Security clearance is a valuable asset, particularly in the government sector and fields that do government contracting work. These fields include finance, science, and security. Below are a number of careers in which veterans with security clearance may find opportunities.
|Job Title||Median Wage (2016)*||Job Growth (2016-2026)*||Applicable Military Skills/Traits|
|Electrical and Electronic Engineering Technicians||$62,190||2%||Ability to conform to rules and follow procedures; technician/repair skills|
|Information Security Analysts||$92,600||28%||Ability to work under pressure, self-direction; cybersecurity experience|
|Software Developers||$102,280||24%||Ability to work as a team leader and a team player; programming skills|
|Accountants and Auditors||$68,150||10%||Standards of quality and commitment to excellence; recordkeeping|
|Cartographers and Photogrammetrists||$62,750||19%||Global outlook; geoinformation systems training|
Source: *U.S.Bureau of Labor Statistics
Civilian Careers in Which Security Clearance is Benefit
Many careers in the civilian workforce require security clearance at some level. Veterans who have already obtained their clearance may have an advantage in these fields largely because of the cost savings for clearance applications and the ability to begin work immediately.
Electrical and Electronic Engineering Technicians
Military veterans with experience as technicians or testers/repairers may find many additional opportunities due to their security clearance. Combined with their hands-on military experience, they may stand out from other candidates.
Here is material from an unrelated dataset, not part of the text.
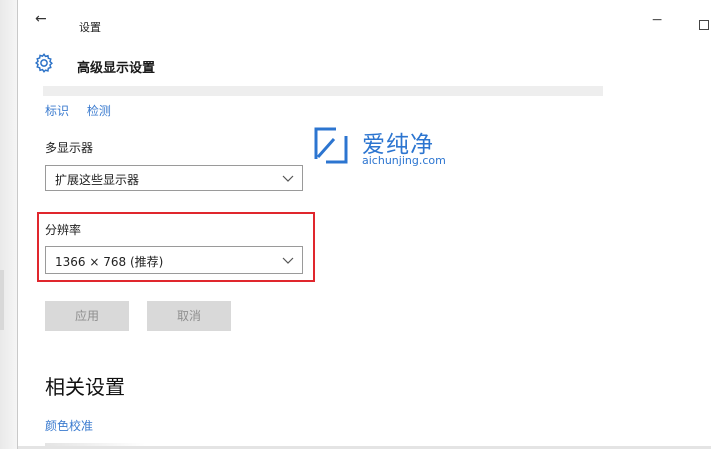  What do you see at coordinates (174, 260) in the screenshot?
I see `resolution-dropdown: 1366 × 768 (推荐)` at bounding box center [174, 260].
Electrical and electronic engineering technicians work under the supervision of engineers. They develop and test prototypes according to engineering guidelines. They also maintain testing equipment. Technicians often perform testing and evaluation of parts and materials as well as prototypes to ensure performance during use in all possible circumstances. This position requires an associate's degree.
Information Security Analysts
Because of the sensitive nature of information security analysis, it is often necessary to obtain security clearance to obtain a job in this field. This is particularly true for government agencies and contractors. Veterans with computer science and cybersecurity experience can apply their commitment to excellence and global outlook to this career.
Information security analysts are the cyberwarfare specialists of the civilian workforce. They perform security testing and analysis of business and government computers and networks to ensure that they are safe and secure from hacking. These tests may range from physical inspection of networks to actually conducting attack scenarios upon their own systems to expose flaws. A bachelor's degree is necessary.
Software developers with security clearance may have many more opportunities than those without. Industries like aerospace, which often requires specialized mission-specific software, as well as cybersecurity may require clearance for most positions. Veterans' teamwork skills and their ability to work under pressure may also work in their favor for a career in software development.
Software developers design and write the programs that allow computers and apps to perform all of the tasks that they do. Software makes computers valuable to the world economy. Some developers write application software, while others work on the operating systems that function behind the view of the user. This position requires a bachelor's degree.
Accountants and Auditors
Veterans with experience in financial oversight or record keeping understand just how much information accountants and auditors have access to. Because of their access to almost every contract and payment, security clearance is often required, particularly for companies that work (even remotely) with defense, intelligence, or tax contracting. Cleared veterans with professional recordkeeping and management experience may find many career opportunities in this field.
Accountants and auditors compile data and prepare financial reports. They also pay taxes and if working for tax agencies may be involved in collections. Auditors also oversee the financial affairs of companies and are intimately familiar with many details of production and contracts. A bachelor's degree is generally required and professional certifications may be necessary for specific roles.
Cartographers and Photogrammetrists
Veterans with experience in geolocation systems and communications intelligence collection can put their systematic planning and organization skills to work as cartographers and photogrammetrists. Geographic information is often important to government agencies and contractors. Because much of this work is created for intelligence purposes, security clearance is often required.
Cartographers and photogrammetrists create maps. They may focus on a variety of techniques to display different types of data, from topography to income distribution or land use. Those working these careers may be involved in research and preparation of geolocation data or maps in digital or graphic forms. These may be used by governments or for legal, political and social purposes. They may design and evaluate algorithms, data structures, and user interfaces for GIS and mapping systems. These positions require a bachelor's degree, and some states have licensure requirements.